SVC#

class mvpy.estimators.SVC(method: str = 'OvR', C: float = 1.0, kernel: str = 'linear', gamma: str | float = 'scale', coef0: float = 0.0, degree: float = 3.0, tol: float = 0.001, lr: float = 0.001, max_iter: int = 1000)[source]#

Implements a support vector classifier.

Support vector classifiers frame a classification problem mapping from neural data \(X\) to labels \(y\in\{1, -1\}\) as a max-margin problem:

\[f(X) = w^T\varphi(X) + b\]

that separates the classes with the largest possible margin in feature space \(\varphi(\cdot)\). As in KernelRidgeClassifier, \(\varphi(X)\) is a gram matrix defined by some kernel function. Contrary to KernelRidgeClassifier, however, SVC minimises a hinge-loss surrogate:

\[\arg\min_{w, b} \frac{1}{2}\lvert\lvert w\rvert\rvert^2 + C\sum_i\max\left(0, 1 - y_i f(X_i)\right)\]

Via the kernel trick, the decision function can be written in dual form as:

\[f(X) = \sum_{i\in\mathcal{S}} \alpha_i y_i \kappa(X_i, X) + b\]

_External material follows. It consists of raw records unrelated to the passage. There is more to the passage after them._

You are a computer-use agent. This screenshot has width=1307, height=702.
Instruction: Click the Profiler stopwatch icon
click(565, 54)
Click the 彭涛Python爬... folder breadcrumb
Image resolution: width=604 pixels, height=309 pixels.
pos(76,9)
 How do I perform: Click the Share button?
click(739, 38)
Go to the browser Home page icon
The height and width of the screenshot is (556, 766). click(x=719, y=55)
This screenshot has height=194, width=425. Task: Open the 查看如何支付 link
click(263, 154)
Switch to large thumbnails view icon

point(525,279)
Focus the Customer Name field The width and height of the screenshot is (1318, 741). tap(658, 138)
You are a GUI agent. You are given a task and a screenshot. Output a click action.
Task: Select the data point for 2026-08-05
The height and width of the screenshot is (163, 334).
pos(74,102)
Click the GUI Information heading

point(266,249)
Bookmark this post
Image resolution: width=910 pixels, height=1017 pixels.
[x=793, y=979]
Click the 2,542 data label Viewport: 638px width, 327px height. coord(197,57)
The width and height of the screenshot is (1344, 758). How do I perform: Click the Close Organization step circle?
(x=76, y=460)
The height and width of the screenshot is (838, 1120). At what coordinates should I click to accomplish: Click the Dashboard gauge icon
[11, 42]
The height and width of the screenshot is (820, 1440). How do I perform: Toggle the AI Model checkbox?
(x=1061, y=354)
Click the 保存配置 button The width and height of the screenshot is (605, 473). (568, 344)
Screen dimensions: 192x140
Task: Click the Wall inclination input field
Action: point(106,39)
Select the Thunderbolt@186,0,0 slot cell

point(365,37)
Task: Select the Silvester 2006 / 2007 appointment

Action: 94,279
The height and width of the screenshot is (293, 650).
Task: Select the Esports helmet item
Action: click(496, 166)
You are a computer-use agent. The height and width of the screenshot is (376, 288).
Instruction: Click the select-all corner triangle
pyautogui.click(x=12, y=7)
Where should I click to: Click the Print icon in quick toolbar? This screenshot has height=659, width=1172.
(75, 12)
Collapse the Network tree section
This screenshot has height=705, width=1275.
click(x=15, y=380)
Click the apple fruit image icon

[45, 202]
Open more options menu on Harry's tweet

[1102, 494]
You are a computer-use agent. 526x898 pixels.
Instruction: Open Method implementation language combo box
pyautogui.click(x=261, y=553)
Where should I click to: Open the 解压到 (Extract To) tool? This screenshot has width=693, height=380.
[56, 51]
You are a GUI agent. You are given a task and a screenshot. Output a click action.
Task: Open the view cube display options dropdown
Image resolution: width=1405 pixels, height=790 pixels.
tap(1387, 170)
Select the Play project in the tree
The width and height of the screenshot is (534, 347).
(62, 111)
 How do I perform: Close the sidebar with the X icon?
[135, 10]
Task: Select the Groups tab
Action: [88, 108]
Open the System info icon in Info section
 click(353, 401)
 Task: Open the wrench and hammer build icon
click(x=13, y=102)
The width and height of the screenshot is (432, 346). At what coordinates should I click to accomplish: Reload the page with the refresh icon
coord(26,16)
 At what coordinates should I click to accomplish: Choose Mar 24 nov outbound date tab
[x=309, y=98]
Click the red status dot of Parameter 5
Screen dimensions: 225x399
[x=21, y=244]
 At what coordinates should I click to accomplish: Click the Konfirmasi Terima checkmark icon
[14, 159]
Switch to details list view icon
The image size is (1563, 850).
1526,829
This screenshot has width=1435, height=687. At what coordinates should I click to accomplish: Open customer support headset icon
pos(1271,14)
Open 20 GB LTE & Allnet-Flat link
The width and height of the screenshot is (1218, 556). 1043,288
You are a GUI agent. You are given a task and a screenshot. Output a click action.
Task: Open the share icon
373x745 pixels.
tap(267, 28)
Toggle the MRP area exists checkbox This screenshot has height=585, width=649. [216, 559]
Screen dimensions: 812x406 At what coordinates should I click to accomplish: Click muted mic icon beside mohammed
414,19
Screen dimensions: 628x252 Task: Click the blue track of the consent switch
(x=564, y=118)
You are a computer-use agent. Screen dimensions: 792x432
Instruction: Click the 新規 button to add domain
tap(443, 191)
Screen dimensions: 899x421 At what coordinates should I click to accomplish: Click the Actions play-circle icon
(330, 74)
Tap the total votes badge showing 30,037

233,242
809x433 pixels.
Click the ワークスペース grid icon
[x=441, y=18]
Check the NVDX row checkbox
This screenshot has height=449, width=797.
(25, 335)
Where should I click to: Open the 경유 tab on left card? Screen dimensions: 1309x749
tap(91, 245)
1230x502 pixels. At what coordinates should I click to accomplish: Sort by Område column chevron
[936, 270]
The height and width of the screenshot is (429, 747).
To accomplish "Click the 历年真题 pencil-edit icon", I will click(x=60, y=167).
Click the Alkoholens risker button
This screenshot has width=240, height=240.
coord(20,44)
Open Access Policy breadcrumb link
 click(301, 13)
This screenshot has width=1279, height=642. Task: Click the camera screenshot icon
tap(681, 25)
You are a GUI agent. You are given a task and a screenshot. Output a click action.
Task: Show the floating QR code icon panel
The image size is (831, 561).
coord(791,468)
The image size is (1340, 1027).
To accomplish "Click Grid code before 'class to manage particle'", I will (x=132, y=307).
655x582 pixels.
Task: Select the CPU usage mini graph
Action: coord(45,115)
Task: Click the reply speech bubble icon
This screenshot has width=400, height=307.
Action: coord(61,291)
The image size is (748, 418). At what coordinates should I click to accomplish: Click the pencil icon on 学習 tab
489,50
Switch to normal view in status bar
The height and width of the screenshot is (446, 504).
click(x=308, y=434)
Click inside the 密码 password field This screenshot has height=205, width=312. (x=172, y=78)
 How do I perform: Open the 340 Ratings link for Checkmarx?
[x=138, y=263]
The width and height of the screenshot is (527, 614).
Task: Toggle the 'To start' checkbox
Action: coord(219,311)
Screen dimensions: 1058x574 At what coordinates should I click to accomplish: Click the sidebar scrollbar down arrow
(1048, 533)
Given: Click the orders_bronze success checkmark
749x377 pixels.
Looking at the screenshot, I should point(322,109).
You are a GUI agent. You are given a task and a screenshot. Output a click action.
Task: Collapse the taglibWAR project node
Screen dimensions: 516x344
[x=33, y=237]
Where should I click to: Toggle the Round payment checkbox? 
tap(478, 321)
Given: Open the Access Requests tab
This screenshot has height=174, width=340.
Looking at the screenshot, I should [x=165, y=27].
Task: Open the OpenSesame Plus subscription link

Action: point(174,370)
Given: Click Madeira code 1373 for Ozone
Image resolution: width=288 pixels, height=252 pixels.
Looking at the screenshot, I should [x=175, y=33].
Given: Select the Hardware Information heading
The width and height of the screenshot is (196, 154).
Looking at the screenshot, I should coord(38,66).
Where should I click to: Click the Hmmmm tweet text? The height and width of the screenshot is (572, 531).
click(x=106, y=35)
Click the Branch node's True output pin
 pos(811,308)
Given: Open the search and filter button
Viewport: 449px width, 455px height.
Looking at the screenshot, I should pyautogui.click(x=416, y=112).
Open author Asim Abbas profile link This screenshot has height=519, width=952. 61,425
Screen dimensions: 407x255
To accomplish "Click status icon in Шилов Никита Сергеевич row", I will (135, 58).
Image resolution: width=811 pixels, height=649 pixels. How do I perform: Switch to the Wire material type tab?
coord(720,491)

where \(\alpha_i\ge 0\), and \(\kappa\) is a positive-definite kernel. Hyperparameters like the penalisation \(C\) are typically selected by cross-validation. Unlike KernelRidgeClassifier, penalty selection cannot be conveniently automated through LOO-CV here.

Compared to RidgeClassifier or KernelRidgeClassifier, SVC optimises a margin-based objective and often yields tighter decision boundaries, particularly when classes are not well separated linearly or when using non-linear kernel–at the cost of higher training time.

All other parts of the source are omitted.